REQUEST: Find each line of the data below that contains the string "text" and copy those lines out.

(Entries drawn from a collection)
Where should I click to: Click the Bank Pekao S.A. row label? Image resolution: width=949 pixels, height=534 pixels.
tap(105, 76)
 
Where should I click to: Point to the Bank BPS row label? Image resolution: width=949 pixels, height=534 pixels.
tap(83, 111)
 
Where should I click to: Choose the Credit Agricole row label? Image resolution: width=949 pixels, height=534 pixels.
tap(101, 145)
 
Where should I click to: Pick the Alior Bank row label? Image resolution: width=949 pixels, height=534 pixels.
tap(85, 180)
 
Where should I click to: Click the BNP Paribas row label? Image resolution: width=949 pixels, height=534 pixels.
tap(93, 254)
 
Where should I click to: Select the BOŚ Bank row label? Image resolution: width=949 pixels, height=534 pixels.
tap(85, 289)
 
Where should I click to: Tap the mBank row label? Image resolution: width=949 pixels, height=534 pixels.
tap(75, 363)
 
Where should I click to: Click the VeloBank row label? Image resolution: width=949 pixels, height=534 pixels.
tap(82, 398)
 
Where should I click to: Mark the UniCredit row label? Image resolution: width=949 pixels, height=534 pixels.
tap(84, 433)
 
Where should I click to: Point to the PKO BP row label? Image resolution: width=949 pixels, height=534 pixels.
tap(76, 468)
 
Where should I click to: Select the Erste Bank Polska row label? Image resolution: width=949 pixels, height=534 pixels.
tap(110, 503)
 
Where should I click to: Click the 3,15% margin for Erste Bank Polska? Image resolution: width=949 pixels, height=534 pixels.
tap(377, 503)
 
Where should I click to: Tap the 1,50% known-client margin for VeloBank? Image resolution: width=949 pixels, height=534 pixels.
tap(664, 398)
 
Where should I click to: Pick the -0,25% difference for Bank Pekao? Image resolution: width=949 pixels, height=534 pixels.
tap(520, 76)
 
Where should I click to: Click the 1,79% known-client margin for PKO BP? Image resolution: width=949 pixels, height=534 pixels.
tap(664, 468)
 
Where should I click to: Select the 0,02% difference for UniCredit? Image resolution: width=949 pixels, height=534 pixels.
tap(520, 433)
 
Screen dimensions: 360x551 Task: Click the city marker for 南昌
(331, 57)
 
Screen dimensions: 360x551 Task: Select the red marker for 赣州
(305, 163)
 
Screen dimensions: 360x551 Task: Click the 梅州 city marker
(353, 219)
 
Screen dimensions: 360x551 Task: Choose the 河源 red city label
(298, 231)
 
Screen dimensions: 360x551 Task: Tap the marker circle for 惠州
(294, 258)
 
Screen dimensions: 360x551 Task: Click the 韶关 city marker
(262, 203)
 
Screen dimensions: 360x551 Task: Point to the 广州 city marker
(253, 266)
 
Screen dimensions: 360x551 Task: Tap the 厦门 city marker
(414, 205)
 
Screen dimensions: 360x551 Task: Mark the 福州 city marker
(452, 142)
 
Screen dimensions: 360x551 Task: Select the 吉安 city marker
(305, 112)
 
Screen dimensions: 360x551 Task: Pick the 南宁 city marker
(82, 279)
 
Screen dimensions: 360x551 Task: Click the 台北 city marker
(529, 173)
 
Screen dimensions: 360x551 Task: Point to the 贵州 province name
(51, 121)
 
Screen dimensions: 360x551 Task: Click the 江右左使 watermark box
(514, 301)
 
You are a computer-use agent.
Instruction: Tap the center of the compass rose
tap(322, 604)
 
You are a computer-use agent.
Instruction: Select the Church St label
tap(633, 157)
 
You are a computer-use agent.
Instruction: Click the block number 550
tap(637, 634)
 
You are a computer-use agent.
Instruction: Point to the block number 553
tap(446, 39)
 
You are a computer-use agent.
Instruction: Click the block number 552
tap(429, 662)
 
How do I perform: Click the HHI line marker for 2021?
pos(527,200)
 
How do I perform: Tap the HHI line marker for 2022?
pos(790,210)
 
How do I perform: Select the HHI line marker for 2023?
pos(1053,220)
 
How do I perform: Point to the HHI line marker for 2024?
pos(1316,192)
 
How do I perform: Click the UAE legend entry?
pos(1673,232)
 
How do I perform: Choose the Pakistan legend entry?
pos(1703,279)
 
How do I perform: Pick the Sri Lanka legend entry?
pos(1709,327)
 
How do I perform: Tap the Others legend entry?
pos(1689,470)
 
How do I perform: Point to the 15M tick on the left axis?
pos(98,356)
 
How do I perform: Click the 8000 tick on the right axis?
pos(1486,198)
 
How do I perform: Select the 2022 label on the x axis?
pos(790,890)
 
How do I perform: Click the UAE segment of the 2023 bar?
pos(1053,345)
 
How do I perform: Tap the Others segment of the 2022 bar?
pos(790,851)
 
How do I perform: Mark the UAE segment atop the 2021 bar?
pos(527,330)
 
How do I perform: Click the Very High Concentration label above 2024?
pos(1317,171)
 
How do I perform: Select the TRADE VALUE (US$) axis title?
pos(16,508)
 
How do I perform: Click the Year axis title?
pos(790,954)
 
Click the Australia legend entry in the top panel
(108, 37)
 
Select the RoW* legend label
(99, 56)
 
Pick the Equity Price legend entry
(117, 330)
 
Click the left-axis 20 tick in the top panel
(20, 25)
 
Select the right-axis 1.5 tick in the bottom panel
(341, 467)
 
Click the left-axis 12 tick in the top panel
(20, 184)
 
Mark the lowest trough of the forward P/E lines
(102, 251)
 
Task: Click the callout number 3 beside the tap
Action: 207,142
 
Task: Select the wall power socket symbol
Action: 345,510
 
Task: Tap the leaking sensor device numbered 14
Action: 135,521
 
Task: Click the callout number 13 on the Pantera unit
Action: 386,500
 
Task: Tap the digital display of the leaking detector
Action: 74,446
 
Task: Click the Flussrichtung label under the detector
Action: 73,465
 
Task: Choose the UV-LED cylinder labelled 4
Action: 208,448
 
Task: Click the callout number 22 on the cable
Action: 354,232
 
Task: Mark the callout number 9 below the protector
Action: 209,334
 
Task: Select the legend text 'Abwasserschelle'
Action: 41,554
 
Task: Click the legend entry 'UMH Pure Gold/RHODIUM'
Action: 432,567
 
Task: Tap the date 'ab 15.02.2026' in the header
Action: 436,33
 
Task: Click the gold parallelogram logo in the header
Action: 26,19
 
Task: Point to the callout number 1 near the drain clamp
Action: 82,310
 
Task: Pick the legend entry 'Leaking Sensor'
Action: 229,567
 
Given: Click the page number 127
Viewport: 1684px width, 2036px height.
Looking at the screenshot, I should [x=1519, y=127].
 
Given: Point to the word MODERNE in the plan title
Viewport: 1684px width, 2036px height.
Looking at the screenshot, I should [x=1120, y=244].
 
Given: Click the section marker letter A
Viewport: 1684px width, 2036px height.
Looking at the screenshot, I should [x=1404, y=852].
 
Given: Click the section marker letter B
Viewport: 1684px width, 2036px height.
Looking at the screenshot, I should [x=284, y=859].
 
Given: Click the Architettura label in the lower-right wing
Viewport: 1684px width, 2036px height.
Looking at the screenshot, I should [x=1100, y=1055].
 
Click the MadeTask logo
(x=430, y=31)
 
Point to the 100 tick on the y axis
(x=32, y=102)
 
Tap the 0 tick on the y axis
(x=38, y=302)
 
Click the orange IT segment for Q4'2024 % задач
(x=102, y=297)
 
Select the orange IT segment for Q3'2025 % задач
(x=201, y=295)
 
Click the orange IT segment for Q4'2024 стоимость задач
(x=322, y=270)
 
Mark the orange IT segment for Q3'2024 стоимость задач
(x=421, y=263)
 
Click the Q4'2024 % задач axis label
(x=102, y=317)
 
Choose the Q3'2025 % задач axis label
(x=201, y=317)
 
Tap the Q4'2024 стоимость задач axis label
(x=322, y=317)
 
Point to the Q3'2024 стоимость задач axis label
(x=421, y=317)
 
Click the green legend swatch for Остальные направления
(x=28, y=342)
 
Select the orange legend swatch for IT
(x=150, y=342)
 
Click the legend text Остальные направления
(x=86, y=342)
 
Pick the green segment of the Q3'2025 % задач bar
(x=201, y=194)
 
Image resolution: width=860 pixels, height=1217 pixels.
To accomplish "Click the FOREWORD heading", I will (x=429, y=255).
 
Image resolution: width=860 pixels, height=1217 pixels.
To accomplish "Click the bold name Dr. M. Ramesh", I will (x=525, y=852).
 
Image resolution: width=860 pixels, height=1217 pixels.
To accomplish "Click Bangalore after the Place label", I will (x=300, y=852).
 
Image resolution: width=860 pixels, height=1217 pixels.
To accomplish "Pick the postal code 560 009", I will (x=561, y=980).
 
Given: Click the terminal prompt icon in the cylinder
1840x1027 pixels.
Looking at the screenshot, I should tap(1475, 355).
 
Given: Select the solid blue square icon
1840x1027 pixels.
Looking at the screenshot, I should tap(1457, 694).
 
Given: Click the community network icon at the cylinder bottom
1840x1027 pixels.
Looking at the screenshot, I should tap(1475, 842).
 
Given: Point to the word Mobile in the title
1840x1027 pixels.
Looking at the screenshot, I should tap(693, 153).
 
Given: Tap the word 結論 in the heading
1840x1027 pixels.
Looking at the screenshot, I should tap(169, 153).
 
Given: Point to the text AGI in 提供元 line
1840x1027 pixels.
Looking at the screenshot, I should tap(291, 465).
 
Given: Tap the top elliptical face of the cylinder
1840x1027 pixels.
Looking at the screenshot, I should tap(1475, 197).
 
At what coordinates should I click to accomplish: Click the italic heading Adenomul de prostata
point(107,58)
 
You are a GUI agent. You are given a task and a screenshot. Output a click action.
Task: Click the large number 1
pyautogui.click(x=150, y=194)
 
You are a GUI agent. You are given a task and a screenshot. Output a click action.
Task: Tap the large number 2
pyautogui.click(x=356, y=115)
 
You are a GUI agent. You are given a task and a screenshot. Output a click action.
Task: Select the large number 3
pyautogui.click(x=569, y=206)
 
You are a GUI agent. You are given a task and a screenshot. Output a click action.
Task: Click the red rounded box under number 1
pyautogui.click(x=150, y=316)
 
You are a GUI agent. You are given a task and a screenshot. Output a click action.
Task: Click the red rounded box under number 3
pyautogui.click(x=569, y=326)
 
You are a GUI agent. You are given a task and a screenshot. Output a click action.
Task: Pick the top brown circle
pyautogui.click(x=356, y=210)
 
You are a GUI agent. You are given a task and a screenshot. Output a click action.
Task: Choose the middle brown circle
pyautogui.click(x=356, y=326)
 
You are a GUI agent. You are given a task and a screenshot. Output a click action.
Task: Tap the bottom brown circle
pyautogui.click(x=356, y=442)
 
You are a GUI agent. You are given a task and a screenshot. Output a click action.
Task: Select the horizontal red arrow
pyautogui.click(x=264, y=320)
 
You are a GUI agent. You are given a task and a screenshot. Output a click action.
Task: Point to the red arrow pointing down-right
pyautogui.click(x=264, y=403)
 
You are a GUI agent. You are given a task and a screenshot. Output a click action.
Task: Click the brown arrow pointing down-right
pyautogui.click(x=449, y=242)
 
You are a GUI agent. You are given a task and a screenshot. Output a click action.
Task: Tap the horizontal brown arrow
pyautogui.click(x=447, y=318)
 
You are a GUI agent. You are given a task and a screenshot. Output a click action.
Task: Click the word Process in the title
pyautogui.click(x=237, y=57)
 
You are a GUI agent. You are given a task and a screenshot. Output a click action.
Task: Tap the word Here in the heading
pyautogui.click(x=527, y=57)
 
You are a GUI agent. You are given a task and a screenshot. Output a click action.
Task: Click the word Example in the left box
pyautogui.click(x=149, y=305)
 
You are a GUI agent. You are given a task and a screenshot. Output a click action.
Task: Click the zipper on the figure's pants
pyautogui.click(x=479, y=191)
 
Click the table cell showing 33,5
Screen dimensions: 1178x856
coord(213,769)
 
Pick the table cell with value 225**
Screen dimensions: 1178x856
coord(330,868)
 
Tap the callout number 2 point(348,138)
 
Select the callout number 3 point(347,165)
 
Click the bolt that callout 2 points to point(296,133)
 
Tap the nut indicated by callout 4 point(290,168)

ANSWER TO THE PROBLEM:
Task: Select the legend text 'Abwasserschelle'
Click the legend text Остальные направления
Given: Point to the text AGI in 提供元 line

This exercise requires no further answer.